Memasuki tahun 2003 pemerintah membuat UU
No.20 tahun 2003 tentang sistem pendidikan nasional menggantikan UU No 2 tahun
1989., dan sejak saat itu pendidikan dipahami sebagai:“Usaha sadar dan terencana untuk mewujudkan suasana belajar dan proses
pembelajaran agar peserta didik secara aktif mengembangkan potensi dirinya
untuk memiliki kekuatan spiritual keagamaan, pengendalian diri, kepribadian,
kecerdasan, akhlak mulia, serta keterampilan yang diperlukan dirinya,
masyarakat, bangsa dan Negara.”
Pada masa
reformasi ini terjadi perubahan. Yang pertama yaitu Kurikulum Berbasis
Kompetensi. Pada pelaksanaan kurikulum ini, posisi siswa kembali ditempatkan
sebagai subjek dalam proses pendidikan dengan terbukanya ruang diskusi untuk
memperoleh suatu pengetahuan. Siswa justru dituntut untuk aktif dalam
memperoleh informasi. Kembali peran guru diposisikan sebagai fasilitator dalam
perolehan suatu informasi. KBK berupaya untuk Menekankan pada ketercapaian
kompetensi siswa baik secara individual maupun klasikal, berorientasi pada
hasil belajar (learning outcomes) dan keberagaman.
Kegiatan pembelajaran menggunakan pendekatan dan metode yang bervariasi, sumber belajar bukan hanya guru, tetapi juga sumber belajar lainnya yang memenuhi unsur edukatif. Hal ini mutlak diperlukan mengingat KBK juga memiliki visi untuk memperhatikan aspek afektif dan psikomotorik siswa sebagai subjek pendidikan. Berikut karakteristik utama KBK, yaitu:
Kegiatan pembelajaran menggunakan pendekatan dan metode yang bervariasi, sumber belajar bukan hanya guru, tetapi juga sumber belajar lainnya yang memenuhi unsur edukatif.

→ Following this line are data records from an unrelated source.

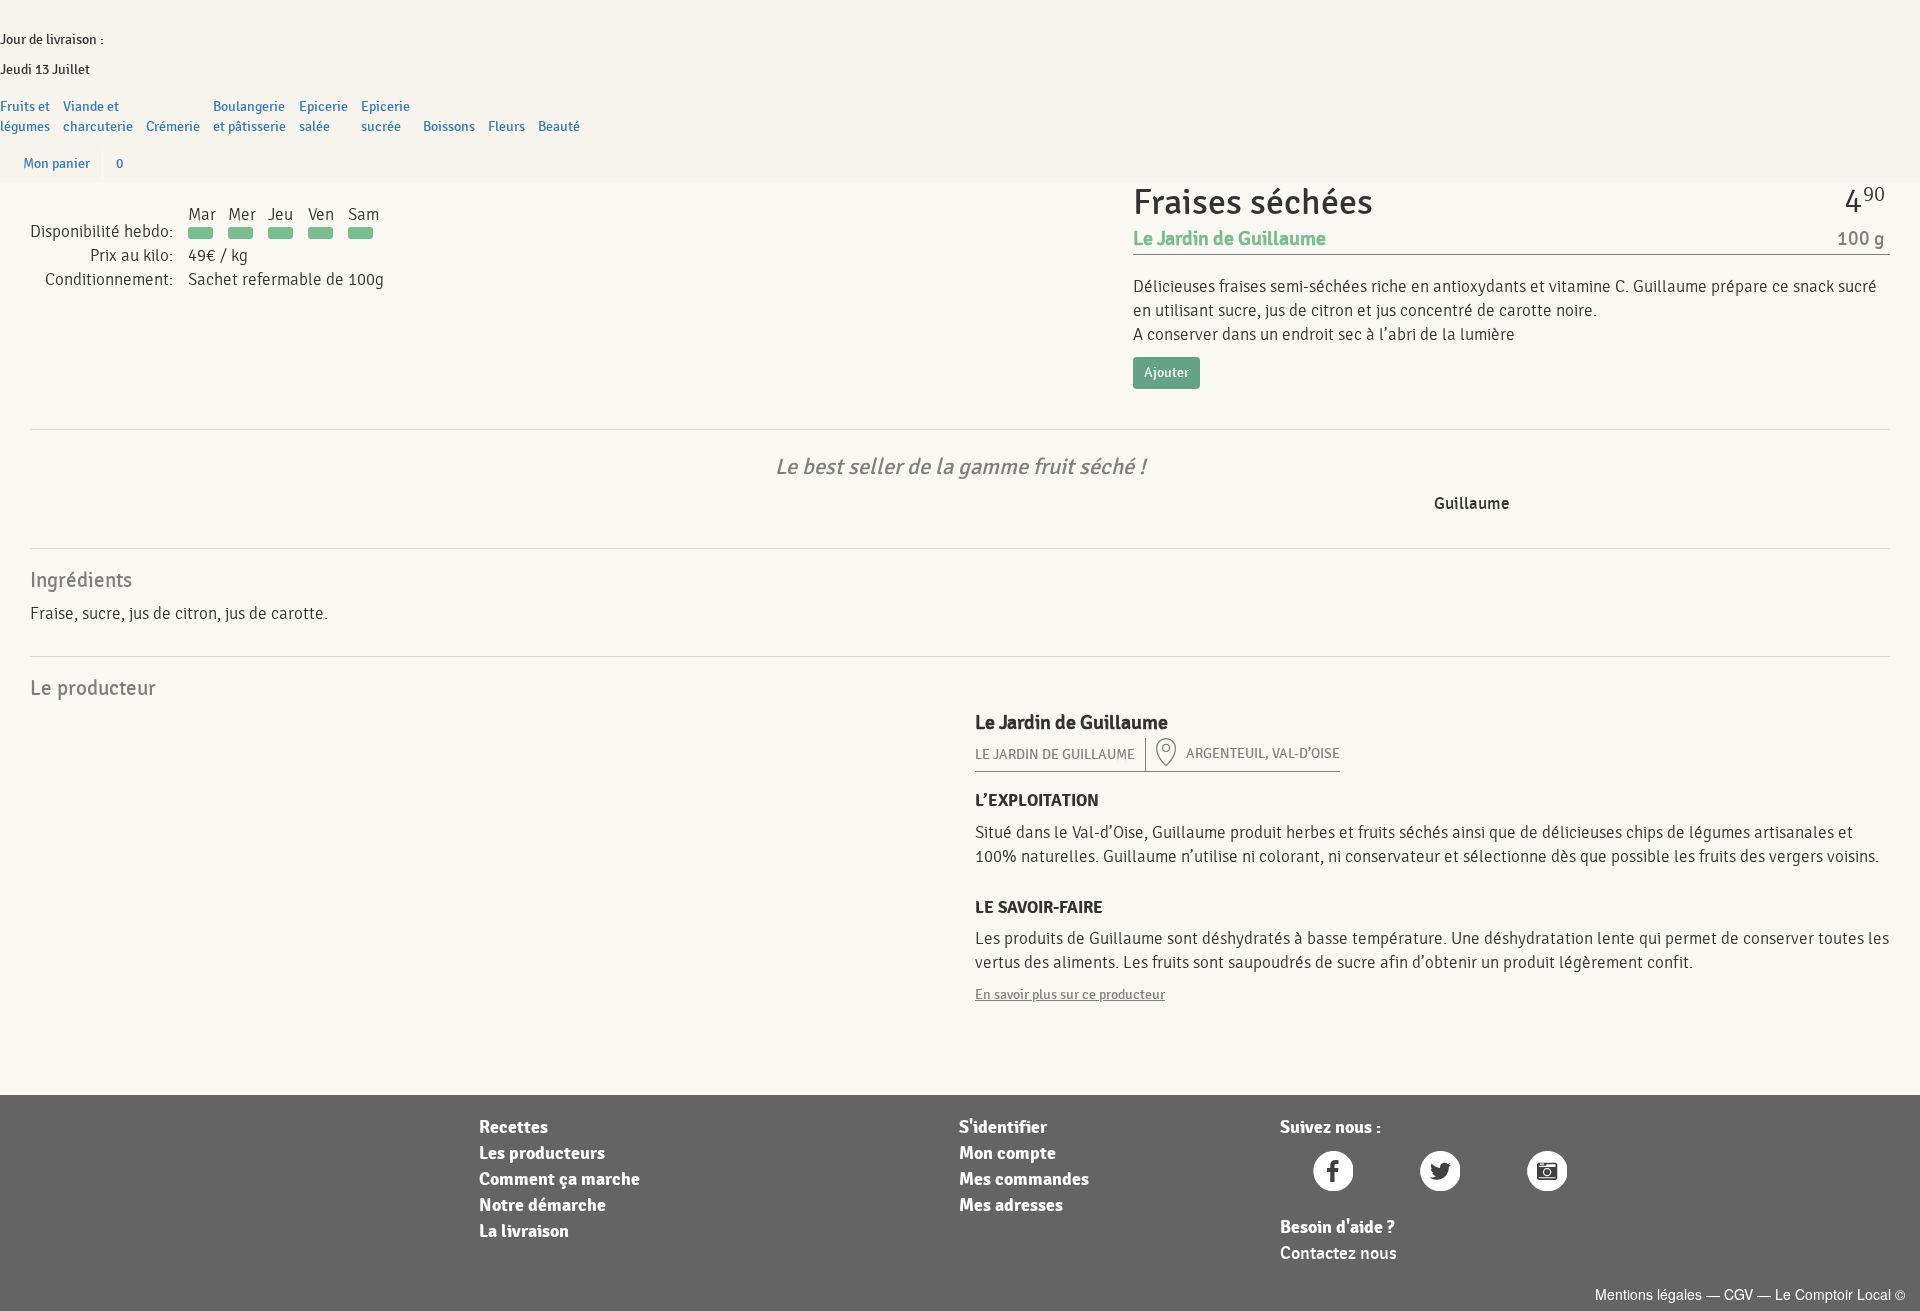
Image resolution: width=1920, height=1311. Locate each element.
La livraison (524, 1231)
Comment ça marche (559, 1179)
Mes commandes (1024, 1179)
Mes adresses (1011, 1205)
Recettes (513, 1127)
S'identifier (1003, 1127)
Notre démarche (542, 1205)
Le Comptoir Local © (1840, 1294)
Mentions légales (1648, 1294)
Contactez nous (1338, 1253)
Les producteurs (542, 1153)
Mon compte (1007, 1153)
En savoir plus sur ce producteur (1070, 994)
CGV (1738, 1294)
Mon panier (56, 163)
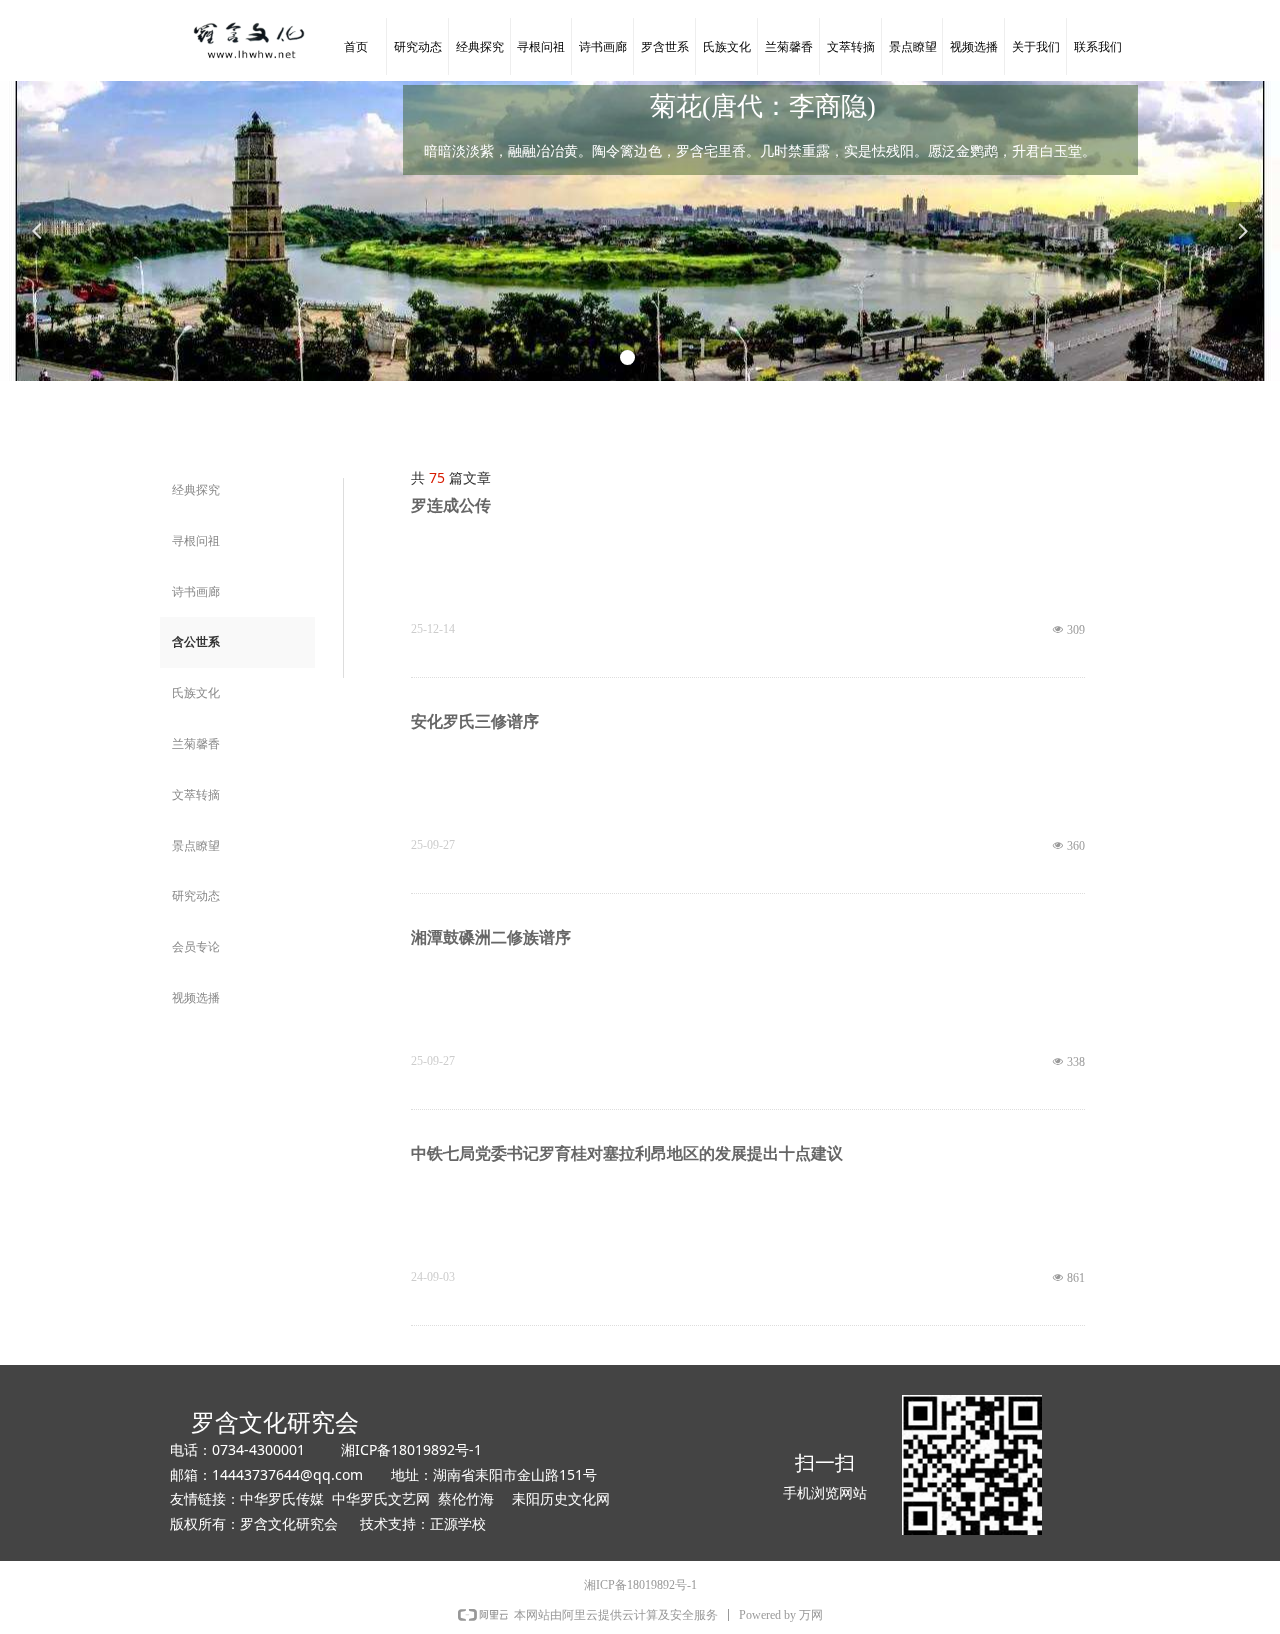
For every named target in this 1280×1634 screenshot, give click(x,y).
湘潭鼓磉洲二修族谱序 (491, 937)
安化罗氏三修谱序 (475, 721)
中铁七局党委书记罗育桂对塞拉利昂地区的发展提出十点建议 (627, 1153)
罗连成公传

Hal ini mutlak diperlukan mengingat KBK juga memiliki visi untuk memperhatikan aspek afektif dan psikomotorik siswa sebagai subjek pendidikan. Berikut karakteristik utama KBK, yaitu:
1. Menekankan pencapaian kompetensi
siswa, bukan tuntasnya materi.
2. Kurikulum dapat diperluas,
diperdalam, dan disesuaikan dengan potensi siswa (normal, sedang, dan tinggi).
3. Berpusat pada siswa.
4. Orientasi pada proses dan hasil.
5. Pendekatan dan metode yang digunakan
beragam dan bersifat kontekstual.
6. Guru bukan satu-satunya sumber ilmu
pengetahuan.
7. Buku pelajaran bukan satu-satunya
sumber belajar.
8. Belajar sepanjang hayat.
9. Belajar mengetahui (learning how
to know),
10. Belajar melakukan (learning how
to do),
11. Belajar menjadi diri sendiri (learning
how to be),
12. Belajar hidup dalam keberagaman (learning
how to live together).
Pengembangan
KBK mempunyai beberapa keunggulan dibandingkan dengan model-model lainnya.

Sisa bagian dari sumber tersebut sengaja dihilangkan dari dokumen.